Sous les huées d'une foule en colère, 10 000 musulmans ont quitté Bangui dans un imposant convoi, vendredi matin. Les véhicules, lourdement chargés et à la merci des pillards, ont pris la direction du Tchad.

La haine interreligieuse continue à déchirer Bangui. Alors que la capitale centrafricaine se vide peu à peu de ses musulmans, étrangers comme centrafricains, un important convoi de civils a pris la direction du Tchad, vendredi matin. "Nous avons vu plusieurs centaines de véhicules quitter Bangui. Il y en avait tellement qu’on ne pouvait pas les compter", raconte Peter Bouckaert, directeur des situations d'urgence à Human Rights Watch, joint par France24.com. Selon lui, il y avait "au moins 10 000 personnes" venues des quartiers musulmans de Bangui, dont PK5, mais aussi "la totalité de la communauté musulmane de Mbaïki", ville située à une centaine de kilomètres au sud-ouest de la capitale.

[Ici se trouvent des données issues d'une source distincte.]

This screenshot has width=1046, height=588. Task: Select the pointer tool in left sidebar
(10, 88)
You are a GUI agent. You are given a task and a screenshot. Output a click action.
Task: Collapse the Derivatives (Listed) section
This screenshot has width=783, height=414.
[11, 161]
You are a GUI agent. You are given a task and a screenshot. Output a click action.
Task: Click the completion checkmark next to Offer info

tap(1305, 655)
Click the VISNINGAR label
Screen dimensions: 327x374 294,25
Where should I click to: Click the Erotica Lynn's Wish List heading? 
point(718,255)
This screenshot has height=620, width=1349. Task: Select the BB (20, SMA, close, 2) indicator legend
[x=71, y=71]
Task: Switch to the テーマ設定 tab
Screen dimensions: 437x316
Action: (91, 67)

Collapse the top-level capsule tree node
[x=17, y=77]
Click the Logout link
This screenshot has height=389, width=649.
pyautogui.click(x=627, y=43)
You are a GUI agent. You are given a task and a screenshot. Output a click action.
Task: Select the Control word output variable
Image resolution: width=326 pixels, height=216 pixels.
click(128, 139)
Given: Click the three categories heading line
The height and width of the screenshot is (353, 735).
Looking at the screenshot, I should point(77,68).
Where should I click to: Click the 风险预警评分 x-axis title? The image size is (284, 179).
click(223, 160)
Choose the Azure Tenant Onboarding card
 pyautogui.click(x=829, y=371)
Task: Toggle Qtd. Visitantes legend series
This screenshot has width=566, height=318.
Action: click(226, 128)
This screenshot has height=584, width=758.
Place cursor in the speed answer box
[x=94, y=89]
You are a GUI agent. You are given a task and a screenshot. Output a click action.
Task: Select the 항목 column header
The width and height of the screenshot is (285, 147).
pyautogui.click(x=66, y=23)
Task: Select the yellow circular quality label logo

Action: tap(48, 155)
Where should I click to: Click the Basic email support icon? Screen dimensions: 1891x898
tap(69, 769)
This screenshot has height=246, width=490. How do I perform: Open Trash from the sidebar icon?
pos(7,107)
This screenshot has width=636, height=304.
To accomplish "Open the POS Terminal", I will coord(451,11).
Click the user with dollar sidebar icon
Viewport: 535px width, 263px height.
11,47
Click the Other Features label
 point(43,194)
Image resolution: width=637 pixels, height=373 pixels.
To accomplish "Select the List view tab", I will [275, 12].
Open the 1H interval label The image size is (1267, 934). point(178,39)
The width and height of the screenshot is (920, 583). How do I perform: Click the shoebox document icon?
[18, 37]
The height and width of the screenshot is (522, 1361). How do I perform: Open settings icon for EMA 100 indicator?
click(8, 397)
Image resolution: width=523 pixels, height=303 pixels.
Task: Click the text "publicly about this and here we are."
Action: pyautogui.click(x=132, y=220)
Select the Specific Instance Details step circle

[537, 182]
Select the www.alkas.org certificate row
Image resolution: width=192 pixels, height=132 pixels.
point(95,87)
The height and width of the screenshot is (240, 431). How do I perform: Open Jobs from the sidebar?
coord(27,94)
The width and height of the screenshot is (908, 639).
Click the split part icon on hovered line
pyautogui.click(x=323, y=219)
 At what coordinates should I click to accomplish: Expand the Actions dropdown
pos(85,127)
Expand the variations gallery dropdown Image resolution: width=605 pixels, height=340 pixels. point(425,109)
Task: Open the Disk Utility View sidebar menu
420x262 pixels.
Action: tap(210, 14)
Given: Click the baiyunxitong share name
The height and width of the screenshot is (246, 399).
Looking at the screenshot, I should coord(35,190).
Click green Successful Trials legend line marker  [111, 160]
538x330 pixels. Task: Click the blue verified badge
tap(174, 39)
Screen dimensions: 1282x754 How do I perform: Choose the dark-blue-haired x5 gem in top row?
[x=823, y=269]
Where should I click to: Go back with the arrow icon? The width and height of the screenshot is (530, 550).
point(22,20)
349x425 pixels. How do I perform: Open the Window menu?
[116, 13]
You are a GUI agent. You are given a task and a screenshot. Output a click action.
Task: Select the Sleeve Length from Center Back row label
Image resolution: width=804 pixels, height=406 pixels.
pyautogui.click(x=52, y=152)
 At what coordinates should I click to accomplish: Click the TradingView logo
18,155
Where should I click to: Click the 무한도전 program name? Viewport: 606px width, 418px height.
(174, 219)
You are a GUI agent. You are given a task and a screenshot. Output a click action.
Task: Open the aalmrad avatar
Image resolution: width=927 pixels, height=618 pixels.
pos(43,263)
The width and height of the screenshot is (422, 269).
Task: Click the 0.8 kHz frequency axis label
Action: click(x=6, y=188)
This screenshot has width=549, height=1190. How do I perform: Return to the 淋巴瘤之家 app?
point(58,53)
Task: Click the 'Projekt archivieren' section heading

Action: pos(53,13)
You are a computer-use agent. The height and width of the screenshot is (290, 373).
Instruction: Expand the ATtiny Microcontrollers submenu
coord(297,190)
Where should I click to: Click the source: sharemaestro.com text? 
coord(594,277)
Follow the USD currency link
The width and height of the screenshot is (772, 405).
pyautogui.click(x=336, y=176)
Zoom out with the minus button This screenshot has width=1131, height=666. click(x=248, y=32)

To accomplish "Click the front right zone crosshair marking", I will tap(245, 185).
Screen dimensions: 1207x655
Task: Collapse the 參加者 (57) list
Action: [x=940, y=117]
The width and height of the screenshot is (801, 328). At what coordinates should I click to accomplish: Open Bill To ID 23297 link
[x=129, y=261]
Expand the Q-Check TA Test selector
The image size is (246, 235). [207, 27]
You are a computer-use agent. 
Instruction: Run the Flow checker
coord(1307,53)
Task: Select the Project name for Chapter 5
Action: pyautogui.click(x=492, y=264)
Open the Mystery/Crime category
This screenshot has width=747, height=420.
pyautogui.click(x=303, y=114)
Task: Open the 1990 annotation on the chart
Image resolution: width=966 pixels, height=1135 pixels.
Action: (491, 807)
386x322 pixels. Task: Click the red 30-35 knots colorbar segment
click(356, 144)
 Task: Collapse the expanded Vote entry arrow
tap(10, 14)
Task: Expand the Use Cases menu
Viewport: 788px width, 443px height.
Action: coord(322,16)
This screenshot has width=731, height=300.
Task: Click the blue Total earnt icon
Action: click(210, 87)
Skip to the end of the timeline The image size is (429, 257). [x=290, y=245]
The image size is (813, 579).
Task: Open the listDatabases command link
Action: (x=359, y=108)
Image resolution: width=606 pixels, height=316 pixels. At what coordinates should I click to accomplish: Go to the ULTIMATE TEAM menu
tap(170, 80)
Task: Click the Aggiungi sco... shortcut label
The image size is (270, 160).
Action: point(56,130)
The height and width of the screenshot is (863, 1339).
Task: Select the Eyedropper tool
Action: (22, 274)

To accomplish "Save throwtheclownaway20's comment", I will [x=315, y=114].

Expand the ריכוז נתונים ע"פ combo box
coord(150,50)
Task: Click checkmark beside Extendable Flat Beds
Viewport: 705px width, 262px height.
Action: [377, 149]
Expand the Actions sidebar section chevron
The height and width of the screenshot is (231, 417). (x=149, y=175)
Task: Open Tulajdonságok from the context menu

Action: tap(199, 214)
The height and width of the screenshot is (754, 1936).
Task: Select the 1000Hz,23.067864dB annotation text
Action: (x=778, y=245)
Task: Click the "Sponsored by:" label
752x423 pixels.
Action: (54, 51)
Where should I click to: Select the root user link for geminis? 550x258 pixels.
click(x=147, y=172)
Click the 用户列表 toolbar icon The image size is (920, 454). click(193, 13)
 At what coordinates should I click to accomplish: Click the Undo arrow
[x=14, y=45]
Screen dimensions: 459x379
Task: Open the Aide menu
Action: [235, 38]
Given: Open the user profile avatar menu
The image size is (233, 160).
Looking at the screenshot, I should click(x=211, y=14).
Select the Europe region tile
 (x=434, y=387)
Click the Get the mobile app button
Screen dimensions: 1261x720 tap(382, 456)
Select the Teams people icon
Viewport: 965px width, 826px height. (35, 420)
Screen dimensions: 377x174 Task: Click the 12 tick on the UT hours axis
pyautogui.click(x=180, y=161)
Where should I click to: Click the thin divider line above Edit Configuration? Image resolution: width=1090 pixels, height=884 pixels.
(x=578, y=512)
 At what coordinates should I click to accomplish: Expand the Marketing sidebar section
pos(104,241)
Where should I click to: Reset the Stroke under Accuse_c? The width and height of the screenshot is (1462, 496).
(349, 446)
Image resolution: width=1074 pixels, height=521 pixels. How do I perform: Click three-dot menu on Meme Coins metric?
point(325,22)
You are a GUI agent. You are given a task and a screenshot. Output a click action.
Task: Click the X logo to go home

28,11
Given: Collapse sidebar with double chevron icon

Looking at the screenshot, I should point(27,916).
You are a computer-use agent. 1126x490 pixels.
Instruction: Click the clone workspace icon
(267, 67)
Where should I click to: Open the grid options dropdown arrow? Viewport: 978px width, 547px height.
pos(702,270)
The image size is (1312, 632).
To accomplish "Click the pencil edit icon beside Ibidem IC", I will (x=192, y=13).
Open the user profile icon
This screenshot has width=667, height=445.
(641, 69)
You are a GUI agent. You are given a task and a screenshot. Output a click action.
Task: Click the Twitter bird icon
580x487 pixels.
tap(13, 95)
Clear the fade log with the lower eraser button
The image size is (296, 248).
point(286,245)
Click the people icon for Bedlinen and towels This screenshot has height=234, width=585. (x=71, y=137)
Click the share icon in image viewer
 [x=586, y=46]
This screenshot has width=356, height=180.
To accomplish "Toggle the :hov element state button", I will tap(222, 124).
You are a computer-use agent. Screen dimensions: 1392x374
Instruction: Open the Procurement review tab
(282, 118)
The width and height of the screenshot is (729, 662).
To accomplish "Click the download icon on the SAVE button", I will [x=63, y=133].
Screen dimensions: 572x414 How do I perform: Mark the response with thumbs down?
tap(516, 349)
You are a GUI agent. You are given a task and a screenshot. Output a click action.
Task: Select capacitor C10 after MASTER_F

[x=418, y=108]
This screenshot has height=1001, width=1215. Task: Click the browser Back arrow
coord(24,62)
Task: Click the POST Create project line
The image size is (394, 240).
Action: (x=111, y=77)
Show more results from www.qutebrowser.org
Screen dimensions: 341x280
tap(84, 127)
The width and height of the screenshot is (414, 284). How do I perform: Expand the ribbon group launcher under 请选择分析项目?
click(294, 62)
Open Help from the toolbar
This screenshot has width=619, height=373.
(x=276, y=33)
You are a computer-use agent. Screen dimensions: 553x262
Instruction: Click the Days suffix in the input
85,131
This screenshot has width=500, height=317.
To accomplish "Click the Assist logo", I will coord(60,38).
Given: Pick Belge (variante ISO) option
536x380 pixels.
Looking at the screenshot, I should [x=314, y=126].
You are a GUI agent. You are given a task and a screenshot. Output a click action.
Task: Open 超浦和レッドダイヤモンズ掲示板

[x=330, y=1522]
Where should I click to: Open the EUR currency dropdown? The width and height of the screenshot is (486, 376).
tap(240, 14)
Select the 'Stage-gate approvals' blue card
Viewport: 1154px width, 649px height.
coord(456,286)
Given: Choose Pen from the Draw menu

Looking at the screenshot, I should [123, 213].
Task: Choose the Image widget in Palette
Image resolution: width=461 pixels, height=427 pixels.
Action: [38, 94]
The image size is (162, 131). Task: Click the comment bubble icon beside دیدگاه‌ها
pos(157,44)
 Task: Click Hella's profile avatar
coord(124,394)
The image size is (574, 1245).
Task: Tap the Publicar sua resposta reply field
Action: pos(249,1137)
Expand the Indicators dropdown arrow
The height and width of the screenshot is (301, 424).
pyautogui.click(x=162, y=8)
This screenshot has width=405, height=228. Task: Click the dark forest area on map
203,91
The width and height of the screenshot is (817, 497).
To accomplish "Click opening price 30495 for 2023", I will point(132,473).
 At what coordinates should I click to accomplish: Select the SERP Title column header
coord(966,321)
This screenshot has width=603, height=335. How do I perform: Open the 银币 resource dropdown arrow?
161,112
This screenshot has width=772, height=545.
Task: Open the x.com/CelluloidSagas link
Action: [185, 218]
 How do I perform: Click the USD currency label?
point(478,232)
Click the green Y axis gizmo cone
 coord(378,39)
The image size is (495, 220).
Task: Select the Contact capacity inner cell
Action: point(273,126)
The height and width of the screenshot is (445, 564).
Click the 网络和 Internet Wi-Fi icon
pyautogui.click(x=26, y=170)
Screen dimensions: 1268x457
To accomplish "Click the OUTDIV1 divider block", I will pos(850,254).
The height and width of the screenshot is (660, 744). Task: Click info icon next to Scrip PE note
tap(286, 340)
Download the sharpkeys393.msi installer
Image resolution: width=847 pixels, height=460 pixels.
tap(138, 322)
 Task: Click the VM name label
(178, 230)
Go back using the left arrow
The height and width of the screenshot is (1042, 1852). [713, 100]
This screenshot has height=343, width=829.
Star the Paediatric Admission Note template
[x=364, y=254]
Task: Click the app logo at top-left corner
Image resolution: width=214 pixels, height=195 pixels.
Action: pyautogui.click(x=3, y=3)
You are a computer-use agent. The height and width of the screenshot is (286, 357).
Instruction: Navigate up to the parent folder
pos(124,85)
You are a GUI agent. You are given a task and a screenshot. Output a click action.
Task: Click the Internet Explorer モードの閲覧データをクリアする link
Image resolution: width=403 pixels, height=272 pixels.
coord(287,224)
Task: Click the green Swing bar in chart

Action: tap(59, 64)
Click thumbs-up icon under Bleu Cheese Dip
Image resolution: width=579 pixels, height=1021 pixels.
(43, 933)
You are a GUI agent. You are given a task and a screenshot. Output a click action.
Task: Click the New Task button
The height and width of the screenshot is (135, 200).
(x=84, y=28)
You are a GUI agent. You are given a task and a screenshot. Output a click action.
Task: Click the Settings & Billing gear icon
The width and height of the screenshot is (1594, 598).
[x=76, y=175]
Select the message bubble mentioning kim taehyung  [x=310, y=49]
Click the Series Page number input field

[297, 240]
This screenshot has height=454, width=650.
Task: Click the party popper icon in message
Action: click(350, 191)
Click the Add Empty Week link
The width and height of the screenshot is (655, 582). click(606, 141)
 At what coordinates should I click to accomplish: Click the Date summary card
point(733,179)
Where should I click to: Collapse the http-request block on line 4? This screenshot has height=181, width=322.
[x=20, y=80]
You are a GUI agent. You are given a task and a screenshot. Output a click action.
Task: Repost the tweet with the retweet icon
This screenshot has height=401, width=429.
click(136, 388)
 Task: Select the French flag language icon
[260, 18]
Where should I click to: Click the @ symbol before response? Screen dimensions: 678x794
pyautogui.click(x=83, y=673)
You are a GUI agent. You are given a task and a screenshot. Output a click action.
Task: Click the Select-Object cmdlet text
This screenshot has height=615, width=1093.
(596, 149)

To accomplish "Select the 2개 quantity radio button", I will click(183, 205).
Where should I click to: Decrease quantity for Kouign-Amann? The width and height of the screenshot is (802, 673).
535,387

En mission en Centrafrique depuis le 3 décembre, Jérôme Delay, chef de la photo Afrique à Associated Press, confirme à France24.com avoir assisté à "un exode massif de populations musulmanes", vendredi matin. "Un convoi immense d’environ 10 000 personnes" qui lui a rappelé "de très mauvais souvenirs" de reportages en ex-Yougoslavie.

La CPI ouvre un "examen préliminaire" des crimes "graves"

La Gambienne Fatou Bensouda, procureur général de la Cour pénale internationale (CPI), a annoncé vendredi l'ouverture d'un "examen préliminaire", préalable à une enquête, sur des crimes "graves" commis en Centrafrique, pays ravagé par la violence et les tueries intercommunautaires.

"Mon bureau a pris connaissance de nombreux rapports faisant état d'actes d'une extrême brutalité commis par divers groupes et de la commission de crimes graves susceptibles de relever de la compétence de la CPI", a-t-elle déclaré dans un communiqué vidéo mis en ligne sur internet.

Une escorte assurée par des soldats tchadiens

Le convoi "était escorté par des soldats des forces spéciales tchadiennes", raconte Peter Bouckaert. "Ce n’étaient pas des soldats de la Misca [la force africaine, NDLR] mais des unités d’élite lourdement armées", précise-t-il. Sans pouvoir confirmer qu’ils faisaient partie des forces spéciales, Jérôme Delay affirme avoir déjà rencontré certains de ces éléments tchadiens à Gao, au Mali, en 2013.

Tous ces véhicules, des centaines de camions, taxis, 4x4, voitures ainsi qu’une vingtaine de camions de l’armée tchadienne, prenaient la direction de la frontière tchadienne, via Sibut et Kaga-Bandoro. Un trajet long de plus de 600 kilomètres impossible à accomplir pour des véhicules vieillissants. Plusieurs camions ont rendu l’âme avant même d’avoir quitté Bangui, rapporte Peter Bouckaert, obligeant les forces africaines de la Misca présents sur place, à tirer en l’air pour éloigner les pillards qui s’en prenaient aux biens des musulmans sur le départ.

"Il est criminel de dire que la situation se stabilise à Bangui"

Au bord de la route, une foule déchaînée. Peter Bouckaert et Jérôme Delay racontent avoir constaté un nouveau lynchage. Un homme vraisemblablement tombé d’un des nombreux camions traversant la ville en direction du nord a été "massacré" : la gorge tranchée, le pénis, un pied et une main sectionnés. Des "scènes de terreur absolue" qui révoltent Peter Bouckaert, deux jours après un autre lynchage survenu après une cérémonie officielle. "Il est criminel de dire que la situation se stabilise quand des gens se font lyncher dans les rues", affirme-t-il, en écho à l’interview accordée au journal "Le Parisien" par Charles Malinas, ambassadeur de France à Bangui. "Il est évident que le degré de violence est toujours aussi intense et que la sécurité n’est pas vraiment assurée à Bangui", confirme Jérôme Delay.

Il y a deux jours, à l'issue d'une cérémonie officielle où la présidente Catherine Samba-Panza avait célébré la renaissance d'une armée nationale, des militaires centrafricains en uniforme ont lynché à mort un homme suspecté d'être un soldat rallié à l'ex-rébellion Séléka. Une enquête aurait été ouverte à Bangui, selon une annonce faite par le ministre centrafricain de la défense, le général Thomas-Théophile Timangoa, devant le Conseil national de transition. Reste à savoir s’il y aura bien des "sanctions exemplaires", telles que réclamées jeudi par l’ONU et la France. "Avant de pouvoir parler de réconciliation, le massacre doit être arrêté", estime Peter Bouckaert.